Curses, foiled again!
As a result, not only did Stella commandeer my recliner, my chocolate chip ice cream, and my television, but she and her sister defamed me on camera by referring to me as “crazy” and “cuckoo.” (I already can see the “truth is an absolute defense” argument being hurtled back at me).
Then all three sisters took over the house as part of the madcap handover of their youngest sister. On top of it all, I had to go out and buy them pizza.
But, to make it worse, all three urchins hung around Casa Claire until dark – until the full moon was in the sky. No telling what they’d turn into.
Thank the stars that the weather was mild enough to let them run feral out back while I got to hang my latest sign on the driveway fencing.

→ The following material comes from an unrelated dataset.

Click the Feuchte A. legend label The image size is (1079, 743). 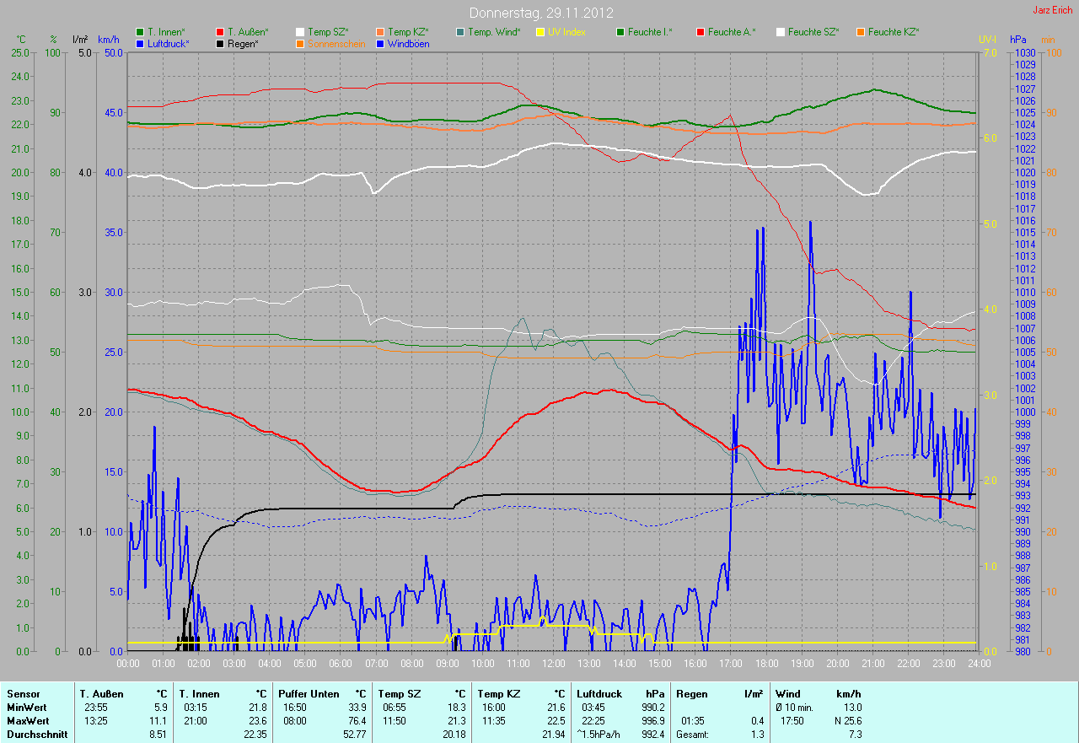coord(731,32)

Although, due to the fact that neither Stella (nor the others) signed the agreement, I was forced to play with the eldest, Scarlett, out front in some made-up game that involved a blow-up ball from the pool and rules that make the rules of Quidditch seem simple.


Not wanting to be kept outside until dark, of course I cheated.
And then I had to stand watch while they all defied my orders and ran all over the back property.
https://www.facebook.com/share/v/17mKBx2Soq
As payback for Lisa’s support for the Urchin Uprising, I waited until the two older girls left with their darling mother and then left Lisa to watch children’s television with Stella until she fell asleep while me and the Beagle Brothers retreated with me to my bedroom in the tower

Where they slept while I made further inroads into Joseph Lewis’s rural thriller – Black Yéʼii (The Evil One) – Joseph Lewis while tucked safely up in my bed with my 9mm within reach. Amazing so far. There’ll be no gang-related Mansonistic Helter Skelter at Casa Claire.
Turns out the girls – Lisa and Stella – fell asleep in the living room, so I had to avoid the first floor and do my full moon grounding out back, as reflected in the opening photo.
And it seems that we are not only taking Stella to breakfast and a movie, but we are now also taking Scarlett, because Savanna is attending a school friend’s “No Siblings” birthday extravaganza.
I know, I know, Stella is going to try and void any contract that suggests this counts as her one-on-one Nona sleepover.
Next time, I’ll have her sign the contract without representation before she sets foot at Casa Claire.
Well, I have to get moving because I have chores to do before I swing south to Longmont to pick up Scarlett, then its north with her and Stella and Nona to breakfast at the Villages in Loveland. Being Sunday, we actually had to book a 9 am reservation.
Then a movie. And to add insult to injury, we have to hang onto them until Savanna’s friend’s birthday party is over. Curses!
Well, I hope you fine, five readers have something less stressful on your agendas.
No football?! Read a book.
And no matter what we get up to, let us make today a great one.




One Response
I absolutely love that sign! Was it made to order just for you? Did you invest in it just to add an additional warning to anyone who wanders UNWANTED into Casa Claire?
I wonder what Lisa enjoys more, being with her grans or watching you trying to out smart them?!
Oh! All the fun still to come in your years ahead.
BTW! My money’s on Stella.
One-on-one with Nona can’t count if her sisters were there until dark and then Scarlett will be joining you guys for breakfast and the movie. She deserves a DO OVER!